Segment Start: Task input

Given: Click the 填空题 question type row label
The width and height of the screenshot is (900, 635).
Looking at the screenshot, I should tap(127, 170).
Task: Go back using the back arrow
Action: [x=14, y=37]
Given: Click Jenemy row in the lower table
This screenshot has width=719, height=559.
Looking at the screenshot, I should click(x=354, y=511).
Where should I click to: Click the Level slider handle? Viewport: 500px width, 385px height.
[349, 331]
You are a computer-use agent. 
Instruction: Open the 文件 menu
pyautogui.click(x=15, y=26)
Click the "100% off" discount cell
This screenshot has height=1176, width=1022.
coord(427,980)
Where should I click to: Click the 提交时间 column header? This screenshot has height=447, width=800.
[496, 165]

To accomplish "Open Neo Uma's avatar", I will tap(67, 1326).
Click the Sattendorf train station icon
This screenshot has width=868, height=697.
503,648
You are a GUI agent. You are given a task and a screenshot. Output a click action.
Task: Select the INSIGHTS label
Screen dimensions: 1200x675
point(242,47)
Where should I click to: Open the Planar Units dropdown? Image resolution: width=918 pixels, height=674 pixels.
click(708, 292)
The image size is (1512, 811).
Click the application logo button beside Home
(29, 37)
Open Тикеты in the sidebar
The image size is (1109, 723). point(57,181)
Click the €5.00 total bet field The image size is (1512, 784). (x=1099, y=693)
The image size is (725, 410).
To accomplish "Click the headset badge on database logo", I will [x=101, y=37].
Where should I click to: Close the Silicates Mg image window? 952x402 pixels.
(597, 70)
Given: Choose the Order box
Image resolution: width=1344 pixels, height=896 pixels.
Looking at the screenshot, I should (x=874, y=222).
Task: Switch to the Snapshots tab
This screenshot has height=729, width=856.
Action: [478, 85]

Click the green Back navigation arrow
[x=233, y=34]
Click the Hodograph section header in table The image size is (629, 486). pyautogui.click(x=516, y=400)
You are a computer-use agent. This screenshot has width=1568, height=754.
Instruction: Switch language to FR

Segment End: Task input

### Exercise description
In the entries above, find the line holding "This screenshot has height=1176, width=1022." and the line holding "Given: Choose the Order box"; print both of them and every line between, exactly, and nothing else.

### Final answer
This screenshot has height=1176, width=1022.
coord(427,980)
Where should I click to: Click the 提交时间 column header? This screenshot has height=447, width=800.
[496, 165]

To accomplish "Open Neo Uma's avatar", I will tap(67, 1326).
Click the Sattendorf train station icon
This screenshot has width=868, height=697.
503,648
You are a GUI agent. You are given a task and a screenshot. Output a click action.
Task: Select the INSIGHTS label
Screen dimensions: 1200x675
point(242,47)
Where should I click to: Open the Planar Units dropdown? Image resolution: width=918 pixels, height=674 pixels.
click(708, 292)
The image size is (1512, 811).
Click the application logo button beside Home
(29, 37)
Open Тикеты in the sidebar
The image size is (1109, 723). point(57,181)
Click the €5.00 total bet field The image size is (1512, 784). (x=1099, y=693)
The image size is (725, 410).
To accomplish "Click the headset badge on database logo", I will [x=101, y=37].
Where should I click to: Close the Silicates Mg image window? 952x402 pixels.
(597, 70)
Given: Choose the Order box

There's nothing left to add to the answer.